Background information
- Origin: Philadelphia, Pennsylvania, USA
- Genres: Experimental music, Psychedelia
- Years active: 1995, 1998
- Labels: Drunken Fish
- Past members: Joe Culver John Gibbons Michael Gibbons Roy Montgomery Isobel Sollenberger Clint Takeda

= Hash Jar Tempo =

Roy Montgomery-Bardo Pond collaboration

Hash Jar Tempo is a collaborative musical project between the members of Philadelphia-based psychedelic band Bardo Pond and experimental guitarist and composer Roy Montgomery.

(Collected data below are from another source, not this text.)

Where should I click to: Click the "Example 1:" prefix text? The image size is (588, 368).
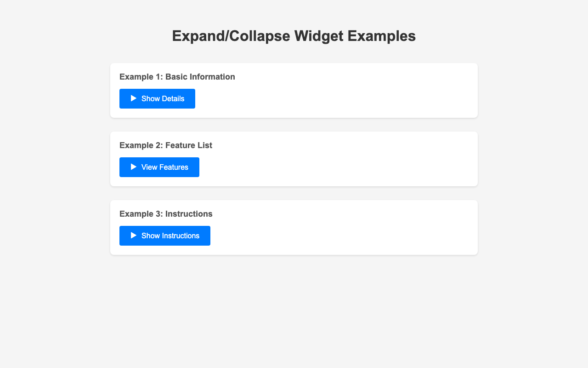pyautogui.click(x=141, y=77)
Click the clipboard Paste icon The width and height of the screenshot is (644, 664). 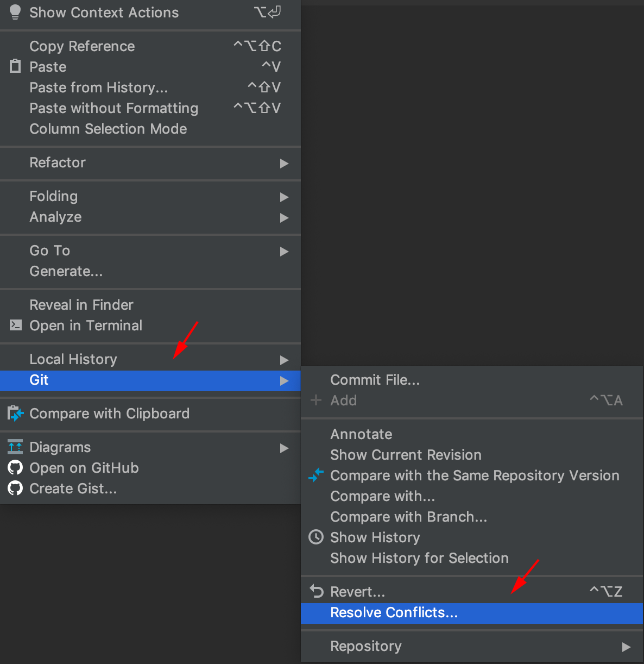click(15, 66)
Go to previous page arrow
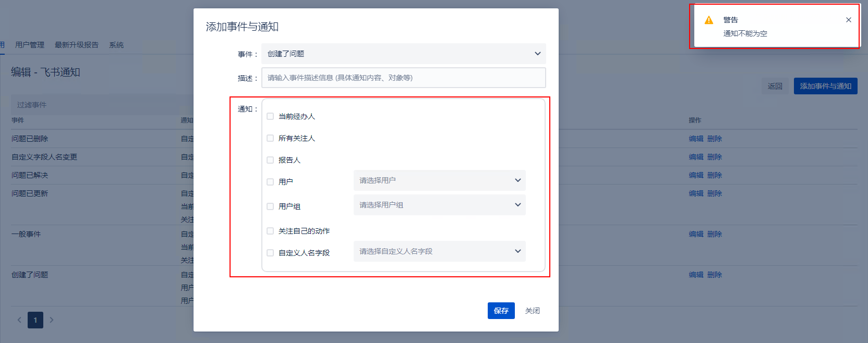This screenshot has width=868, height=343. tap(19, 320)
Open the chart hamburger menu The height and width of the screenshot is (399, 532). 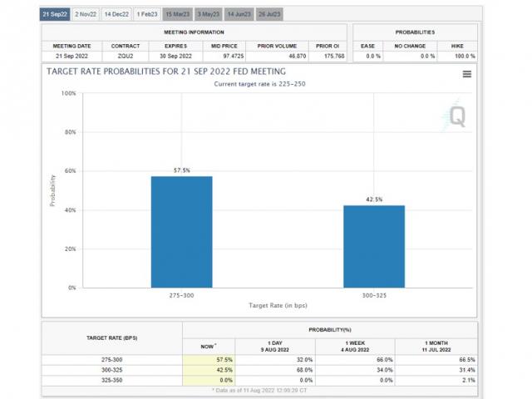click(467, 74)
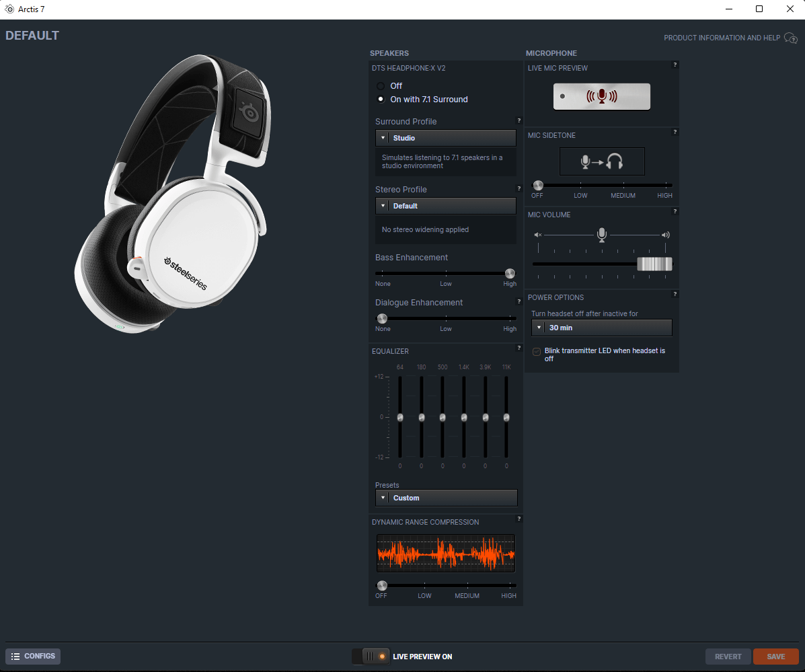
Task: Click the mic volume loud speaker icon
Action: (x=665, y=235)
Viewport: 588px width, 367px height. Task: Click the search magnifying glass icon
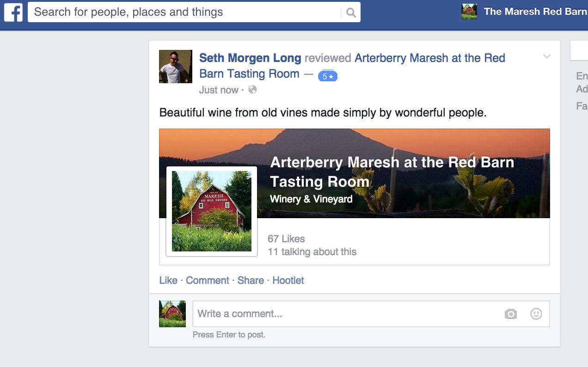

The band was founded in March 1995 and have released two albums, Well Oiled and Under Glass, and have never toured.

==History==
In 1995, Montgomery was introduced to the members of Bardo Pond, who were already familiar with Roy Montgomery's Dadamah project. On March 26, members of Bardo Pond and Montgomery entered the studio and recorded a completely improvised session. The improvised pieces from that session would be released two years later as Well Oiled under the name Hash Jar Tempo, a pun on the band name Ash Ra Tempel. When Montgomery returned to the States, the band reunited and recorded another improvised session on April 27, 1998, this time with Isobel's participation. The band released the music on their final album Under Glass the following year.

==Band members==
Former members
- Joe Culver – drums (1995, 1998)
- John Gibbons – guitar (1995, 1998)
- Michael Gibbons – guitar (1995, 1998)
- Roy Montgomery – guitar (1995, 1998)
- Isobel Sollenberger – flute (1998)
- Clint Takeda – bass guitar (1995, 1998)

==Discography==
- Studio albums
- Well Oiled (Drunken Fish, 1997)
- Under Glass (Drunken Fish, 1999)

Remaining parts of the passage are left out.